Full fury
Fury of a mending heart
A fury youve yet to know
A fury that can come
as a flurry
but take you by storm
Fury
like hell cannot match
A fury which drives passion
like this heart has never
had a glance at - never seen before
A passion thats ignited anew
Passion
is the drive that brings life
and healing to a heart
once shattered
Passion is what mends it aright
not like...
Heart's fury
which drives one mad-
fury lets a heart mend
but you'll find that it bends
a heart that heals in fury
will heal malformed, twisted
Monday, February 22, 2010
Fury
Posted by Aimée at 1:58 PM 0 comments
Monday, February 15, 2010
I love you... I love you not...
My heart beat
one. two.
three and four.
My heart throbbed
bum. babum.
and missed a beat
babum-bum
Ahh, let me sing to you
I want you to know
what my heart sings
and what comes and goes
throbbing in bitter throes
Let me tell you whats on my mind
I want you to see the very things
to which you have never paid mind
The heartache and break I have
and the confusion in you i find
I love you
I love you not
Leave me
but don't go away
My skin crawls at the thought
of what you've done
and what you might do again
But I feel so nauseous, nauseous,
nauseous at the thought of leaving
of never having you by my side
Don't mistake me, my dear
I loved you once, by the water
and I kissed you many times on the sand
But that boy I knew was left
standing by the waterside
when your mind said goodbye
This new fool came
and stood in your place
though he wore your face
I want to tell you
don't want to tell you
i love you
don't love you
The sweet boy has made his way back
to my heart, and at the sight of his eyes
glittering again so very bright
I just cannot deny him - stay with me
but yet I fear the fear itself, the fright
Darling, I miss you sometimes
but don't take me wrong
my fear is not unfounded
for that time when you broke our hearts
and left me dumbfounded....
I loved you
can't love you
want to love you
don't trust loving you....
Posted by Aimée at 8:54 PM 0 comments
Wednesday, February 10, 2010
deserving better
with the tears rushing down my face
i realize these wounds are still
far too fresh to fade away
I think about you one last time
but i cant let myself make that mistake
not again. so i turn my back on you
How could you let it take you so long?
To realize I was the one you'd been asking for?
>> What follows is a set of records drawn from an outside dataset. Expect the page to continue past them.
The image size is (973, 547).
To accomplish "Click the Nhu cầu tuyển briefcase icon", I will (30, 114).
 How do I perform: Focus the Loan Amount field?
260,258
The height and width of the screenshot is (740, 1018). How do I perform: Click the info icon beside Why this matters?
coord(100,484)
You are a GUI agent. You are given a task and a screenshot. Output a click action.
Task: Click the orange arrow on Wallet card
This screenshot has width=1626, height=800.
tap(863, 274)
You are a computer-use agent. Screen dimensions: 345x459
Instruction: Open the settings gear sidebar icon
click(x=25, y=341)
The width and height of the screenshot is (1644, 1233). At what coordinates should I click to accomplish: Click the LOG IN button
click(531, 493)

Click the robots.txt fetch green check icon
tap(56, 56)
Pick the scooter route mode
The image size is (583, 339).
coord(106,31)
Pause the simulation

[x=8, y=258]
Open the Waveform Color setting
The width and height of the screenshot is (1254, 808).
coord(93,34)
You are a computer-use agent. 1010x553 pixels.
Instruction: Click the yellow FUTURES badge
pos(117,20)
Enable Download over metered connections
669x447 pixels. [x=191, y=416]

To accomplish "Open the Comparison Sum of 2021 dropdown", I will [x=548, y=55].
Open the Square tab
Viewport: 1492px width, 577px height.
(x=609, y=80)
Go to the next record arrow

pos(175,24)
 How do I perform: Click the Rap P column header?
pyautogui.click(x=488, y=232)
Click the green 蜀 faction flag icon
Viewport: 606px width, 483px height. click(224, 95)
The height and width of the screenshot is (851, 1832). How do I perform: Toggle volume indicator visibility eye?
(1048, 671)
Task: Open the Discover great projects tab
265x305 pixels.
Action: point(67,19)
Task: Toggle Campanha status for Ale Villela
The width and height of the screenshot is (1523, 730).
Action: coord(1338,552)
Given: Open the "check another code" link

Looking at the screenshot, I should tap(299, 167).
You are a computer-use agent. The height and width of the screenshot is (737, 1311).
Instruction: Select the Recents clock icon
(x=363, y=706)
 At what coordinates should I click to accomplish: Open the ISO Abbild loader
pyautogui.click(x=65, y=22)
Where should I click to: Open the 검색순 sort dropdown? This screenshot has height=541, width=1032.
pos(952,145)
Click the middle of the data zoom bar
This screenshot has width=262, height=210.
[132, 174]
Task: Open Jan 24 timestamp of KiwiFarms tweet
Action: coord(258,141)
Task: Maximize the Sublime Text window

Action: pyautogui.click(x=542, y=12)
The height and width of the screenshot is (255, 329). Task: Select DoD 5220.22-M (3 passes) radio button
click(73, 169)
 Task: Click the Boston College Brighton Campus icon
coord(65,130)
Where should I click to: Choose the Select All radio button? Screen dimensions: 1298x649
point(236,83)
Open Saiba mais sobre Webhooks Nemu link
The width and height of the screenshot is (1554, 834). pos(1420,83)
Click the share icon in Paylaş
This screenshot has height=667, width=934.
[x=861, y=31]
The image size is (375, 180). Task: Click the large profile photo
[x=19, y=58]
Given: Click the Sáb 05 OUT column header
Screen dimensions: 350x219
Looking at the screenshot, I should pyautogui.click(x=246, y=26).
That i was all you had been waiting for
Why did you have to play my heart
i wish it could sound like sweet melody
instead its a broken string, so out of tune
Why did it take you ruining what we had
to finally find that I was the one
who would always love you, and was strong
It happened so fast, and Im happy Im free
but i hoped i'd be to you, what you were to me
instead my heart still cries like a storm in the night
How could you not see that our hearts were right
and that I had fire, my heart brimming with love,
arms to carry you through, and passion that was true
Why did you have to say that through your mistakes
that you finally could see that you and i were meant to be?
Your lying cheating heart is not good enough for me.
You say Im what you've been hoping, wishing, praying for
But all this time, what i deserve is what you ignore
I deserve a heart much better; a heart that will- to me- be true.